Financial and Operational Performance:
At roughly 54,000 units produced a year (an average of the past 10 years), the company’s capacity and production has not grown dramatically, but given its consistent market share—this is mainly because of the overall market pie that has not grown too much. The primary reason for this is the high level of taxation and limited localization which makes the industry rely heavily on imported content which itself is vulnerable to the exchange rate. The more expensive inputs being imported abroad; makes vehicles substantially expensive and only becoming pricier over time.
The trajectory of the company’s revenue and its estimated revenue per unit sold indicate a consistent increase in prices, the more pronounced rise witnessed over the past two years. Costs too have risen due to with rising commodity prices, higher inflation worldwide for most goods and rupee’s depreciation against the dollar. The closing gap between revenue and costs (per unit sold) does explain the drop in margins over the past few years—from 18 percent in FY17 to 7 percent in FY22. Margins have more or less always been in this range.

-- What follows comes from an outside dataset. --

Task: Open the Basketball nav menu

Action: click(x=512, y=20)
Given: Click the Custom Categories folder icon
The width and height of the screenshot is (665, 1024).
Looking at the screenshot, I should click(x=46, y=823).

The company keeps its overheads and charges at a low threshold of 3 percent of revenue, maintaining it at this level over the years without much deviation. Over the past two years, these expenses have dropped further to 2 percent of revenue. With negligible finance costs, the net margins are very close to gross margins. A real substantially buttressing of earnings comes from “other income” which on a 10-year average stands at 27 percent of pre-tax earnings but has recently grown significantly. In FY22, other income was 51 percent of pre-tax earnings.
Latest result and outlook:
In 1QFY23, revenues dropped 43 percent which resulted in the company incurring a gross loss, higher than the one it incurred during the covid-quarter when sales had dropped dramatically. However, INDU earned Rs1.3 billion in after-tax earnings for the quarter, up 2.5x from the previous quarter. The revenue drop was expected as the government has enforced demand-curbing measures by placing restrictions on the import of CKD kits and assigning informal quotas across the industry for the import of these inputs. This has triggered a shortage in supply. The company’s volumes shrank 52 percent in 1QFY23, but the sales mix and higher car prices allowed revenue per unit sold to increase 19 percent. Meanwhile, rupee devaluation and higher freight caused costs to balloon—up 42 percent per unit sold. This prompted margins to plunge.
Once again, the company’s “other income” more than made up for it with investments and cash balances, making money for the company that is not coming from its primary business operations. During the quarter, other income as a share of before-tax earnings stood at Rs5.2 billion, 2.8 times of before-tax earnings, or nearly 4 times the size of the company’s current after-tax earnings.
Finance costs remain negligible while overheads and other charges stay at 3 percent of revenue, matching the average expenditure incurred by the company over the past 20 quarters. The company is at 3 percent net profit margins during the quarter but likely to signal confidence, a final cash dividend was announced which was a pay-out ratio of 50 percent. For the past 20 quarters, the average payout ratio is roughly 57 percent. This does not take into account the covid quarter where the dividend per share was 6 times the earnings. The current payout is also higher than last full year’s payout of 47 percent which by company standards is low.
With the precarious economic situation and depleting reserves, it is likely that the government would double down further on imports. Restrictions are unlikely to be eased very soon which would ensure that the company takes more non-production days. However, on the demand side too, consumers are likely to stay far away from car dealerships with surging inflation and reduced buying power. The cost of bank borrowing has also ballooned making car financing that much more costly to attain.